Why Should You Raise Your Prices?
Raising prices can be intimidating; you don’t want to upset your existing customers or steer away potential customers. But price increases are an inevitable part of doing business. Some situations that trigger businesses to raise their prices include:
- Increases in business costs. Costs increase over time, and if you’re not increasing your prices accordingly, you’re going to see your
gross margins — the difference between what you charge and what it costs you to produce an item — and your business’s profits begin to erode. It’s important to make sure that your cost increases don’t creep up on you. It can be helpful to maintain a simple spreadsheet documenting your major costs, such as substrates, inks, emulsions, cleaning products, fuel and labor, from month to month. When you notice your major costs getting out of line with your prices, it’s time to make an adjustment. As a general rule, you should consider adjusting your prices once or twice a year.
- A desire to increase quality. By and large, quality products cost more money. You might want to upgrade your inks, your substrates or even your equipment to provide your customers with higher quality products. If your goal is higher quality, you should feel justified in charging your customers more; just like you’re willing to pay more for higher quality raw goods, most customers are also willing to pay more for a high quality finished product.

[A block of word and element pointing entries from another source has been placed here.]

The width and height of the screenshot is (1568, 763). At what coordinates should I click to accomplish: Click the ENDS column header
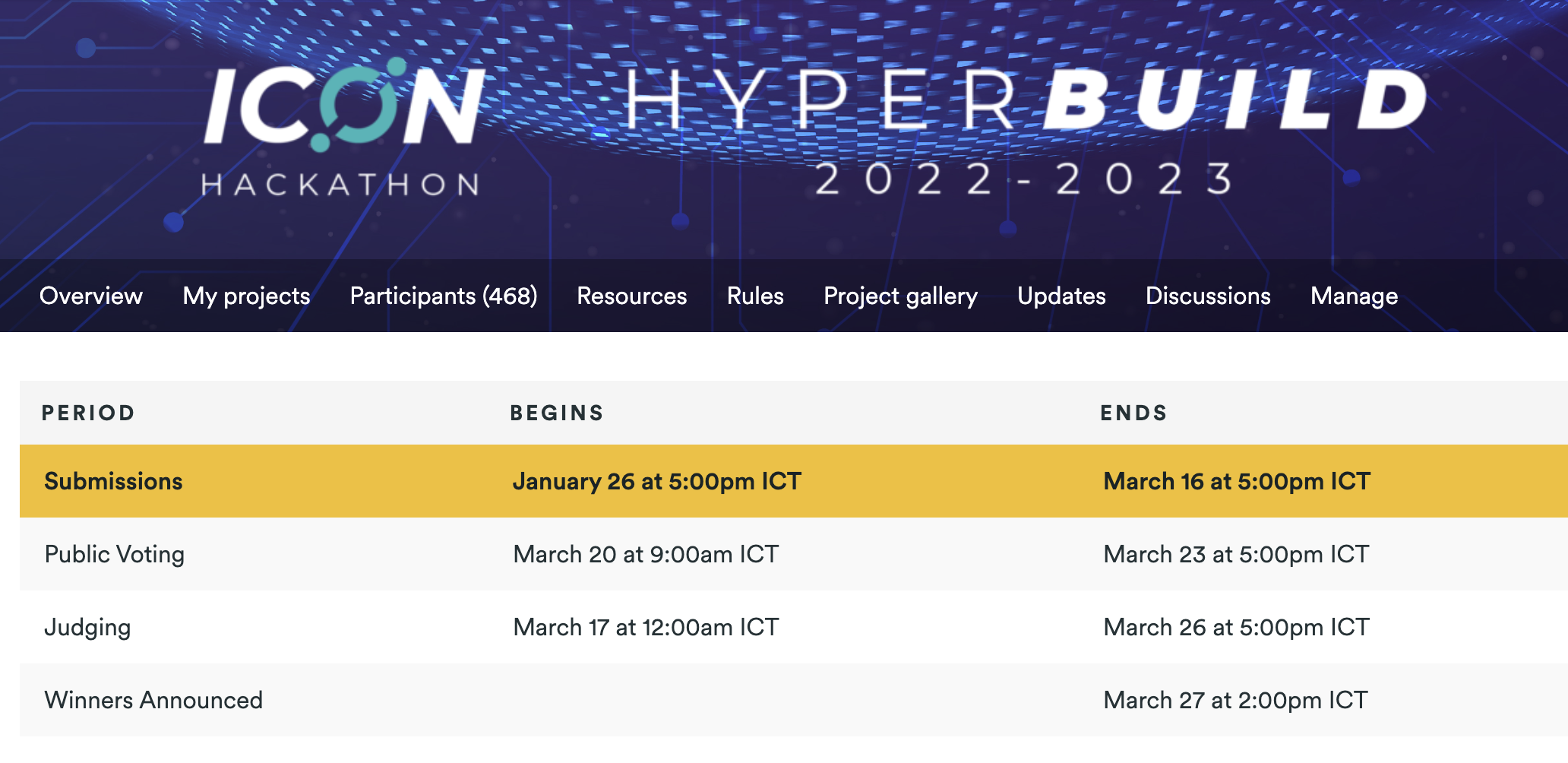coord(1133,413)
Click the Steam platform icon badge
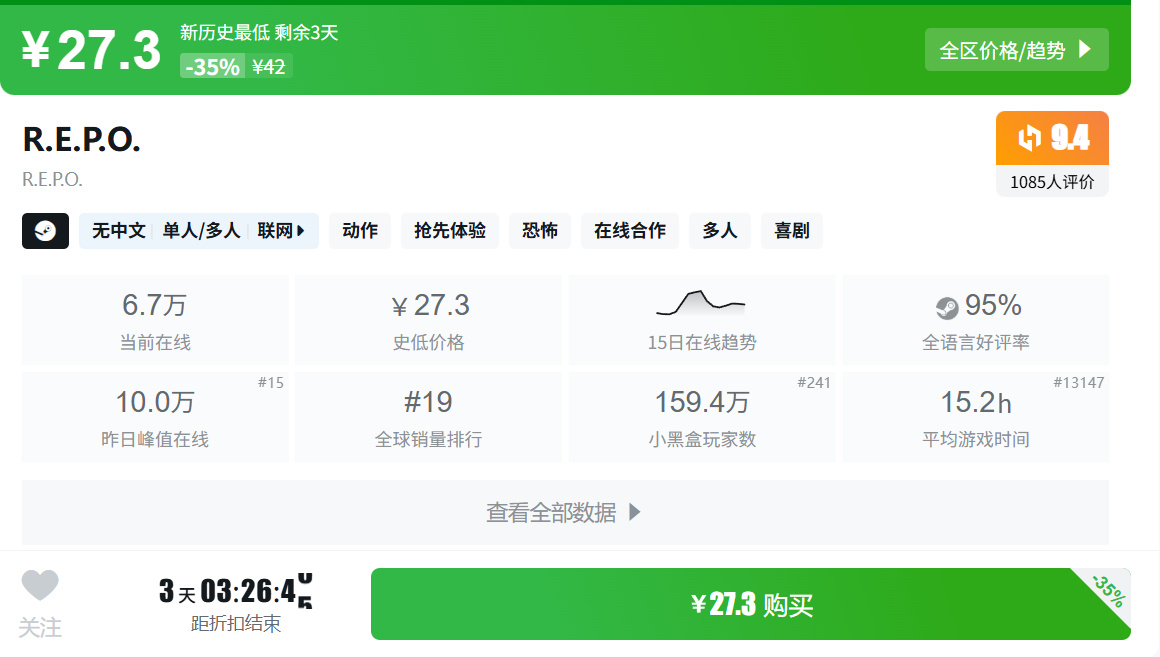Viewport: 1160px width, 657px height. click(45, 231)
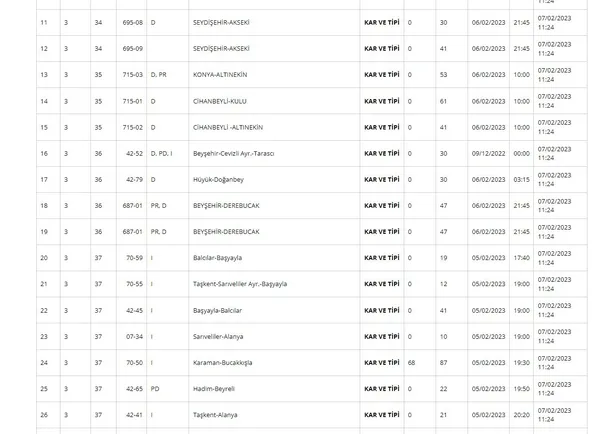Click road code 715-03

pyautogui.click(x=132, y=75)
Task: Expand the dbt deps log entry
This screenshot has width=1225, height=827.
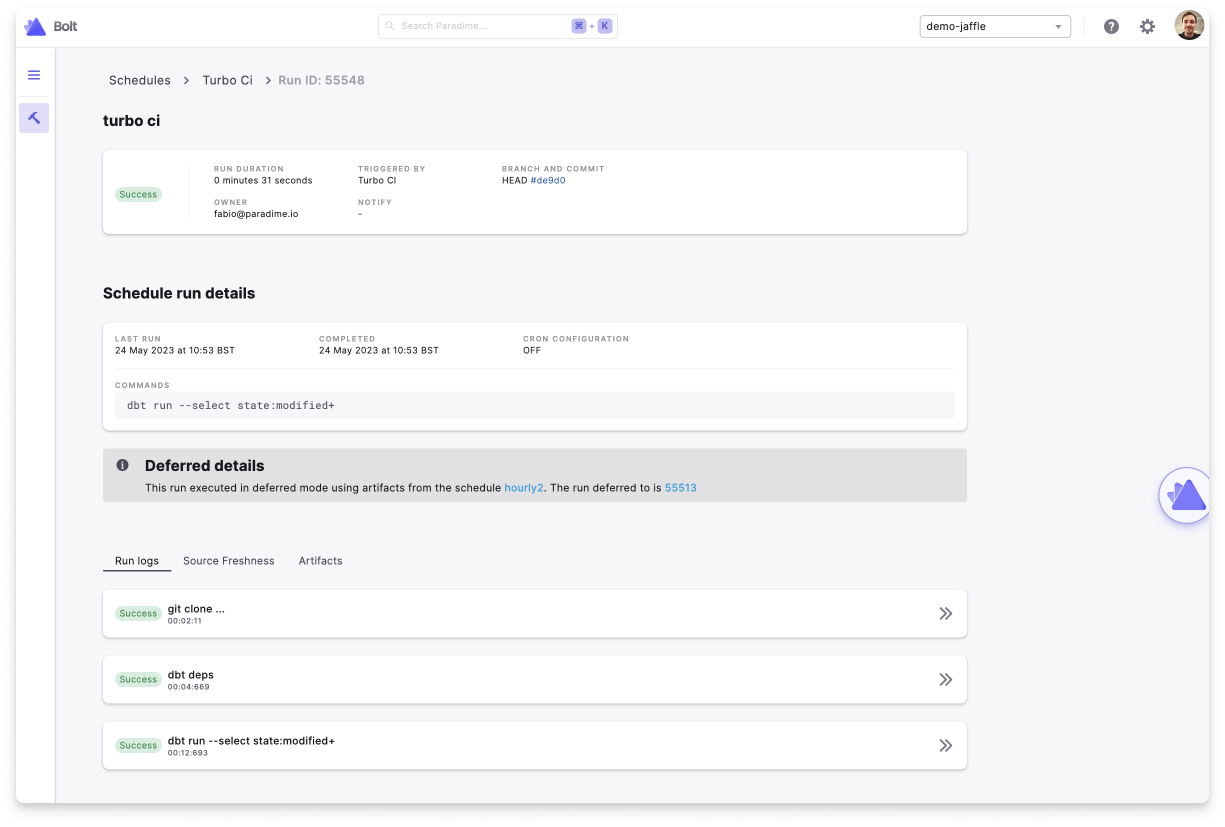Action: [x=945, y=679]
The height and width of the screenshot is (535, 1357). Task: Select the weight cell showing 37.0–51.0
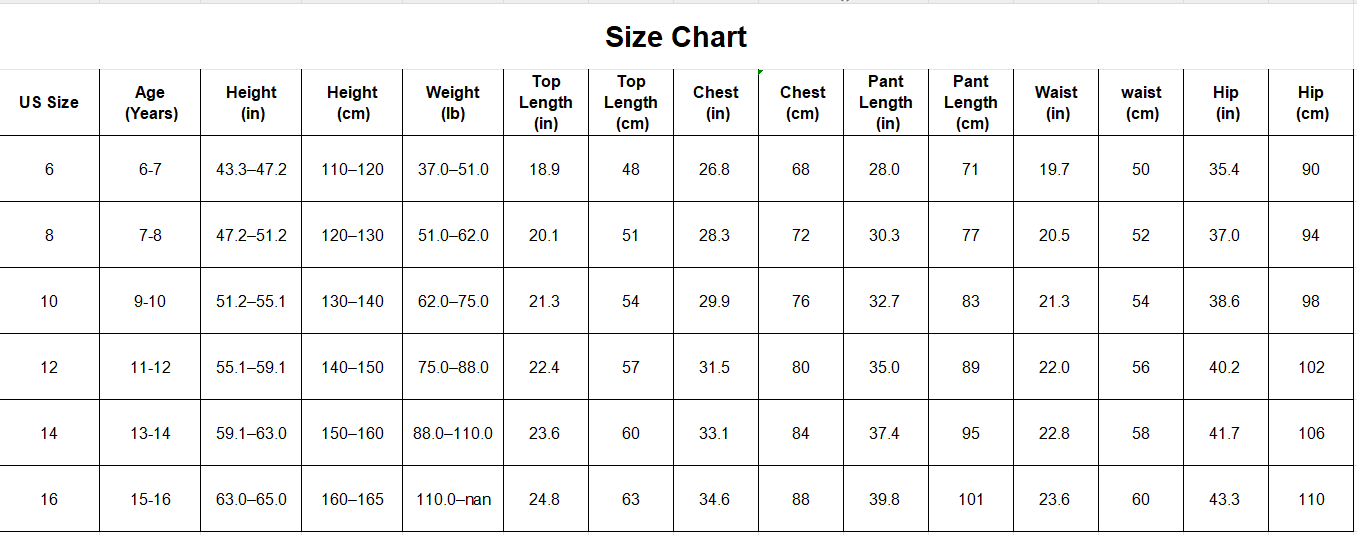click(x=453, y=169)
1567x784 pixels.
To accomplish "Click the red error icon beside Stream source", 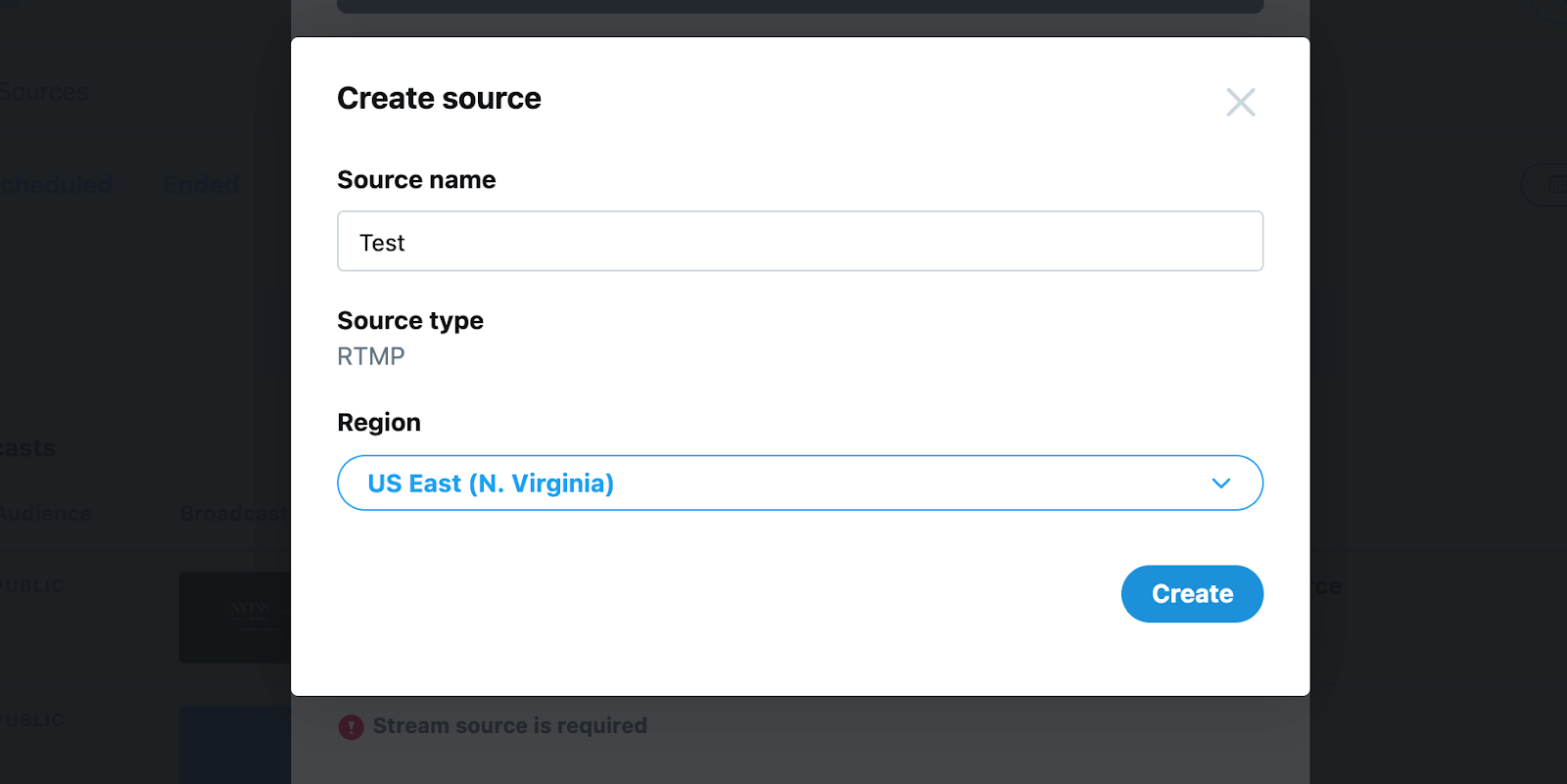I will [x=351, y=726].
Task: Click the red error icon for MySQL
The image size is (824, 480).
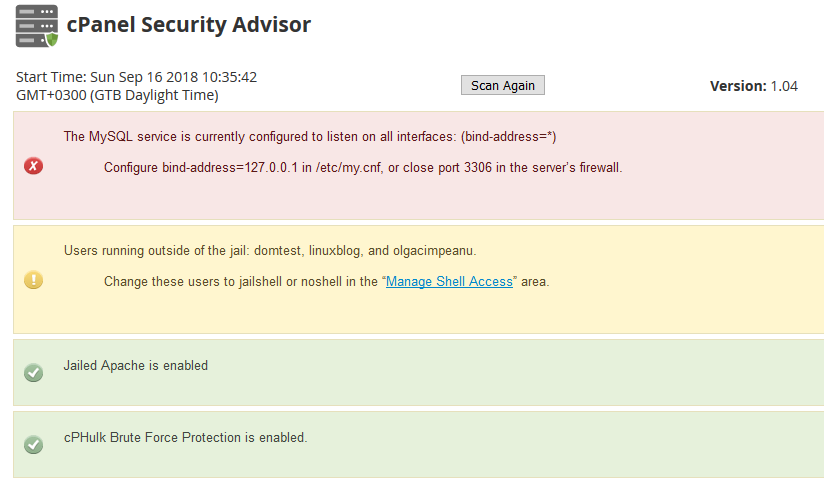Action: [x=34, y=166]
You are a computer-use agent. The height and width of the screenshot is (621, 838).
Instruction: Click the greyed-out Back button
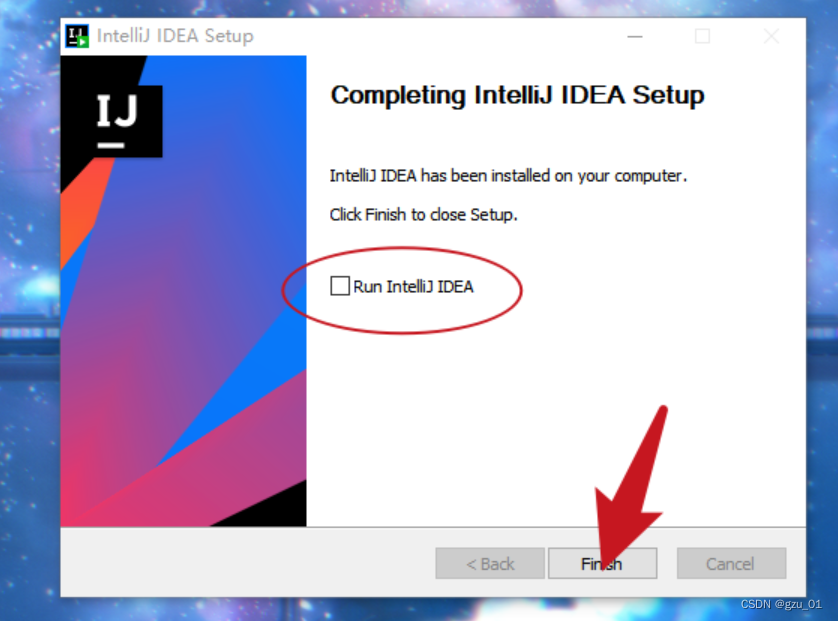click(x=490, y=563)
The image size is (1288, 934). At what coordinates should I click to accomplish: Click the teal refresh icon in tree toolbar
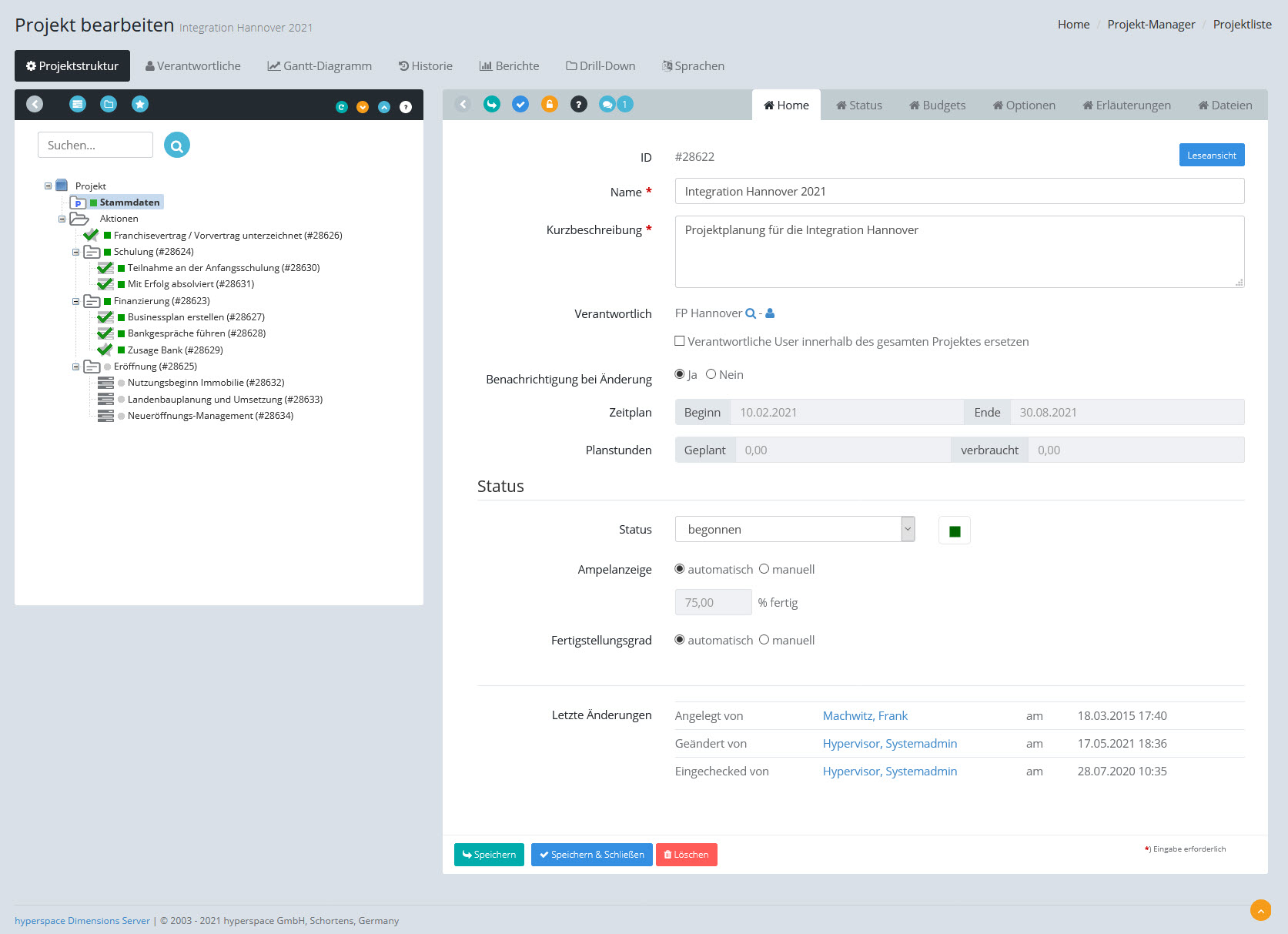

- Increasing profit margins. Increasing your prices can, of course, increase your profit margins if price increases outpace your increased business costs. If you feel like your business should be making more money for the amount of work you’re doing, you might be justified in increasing your prices. A good way to do this is to shop your competitors to compare the price points for some of your biggest sellers. If your prices are consistently lower – beyond the point where it’s reasonable to offer a lower price to attract more customers – or if you feel like your products are of a consistently higher quality for a similar price, it could make sense to increase your prices to increase your profit margins.
Should you decide that it’s time to raise your prices, give your customers ample notice so they can adjust their products accordingly or even place any orders they had planned under your current pricing structure. You should never surprise your regular customers with an immediate price increase, or by suddenly invoicing them at a higher price. You also have to stand by your price increase. In announcing the increase, you might want to provide your reasons, or at least be ready to answer questions about why your prices are increasing. Don’t waiver on the increase. Quality customers who value your business and services will understand that price increases are necessary from time to time. You should never surprise your regular customers with an immediate price increase, or by suddenly invoicing them at a higher price.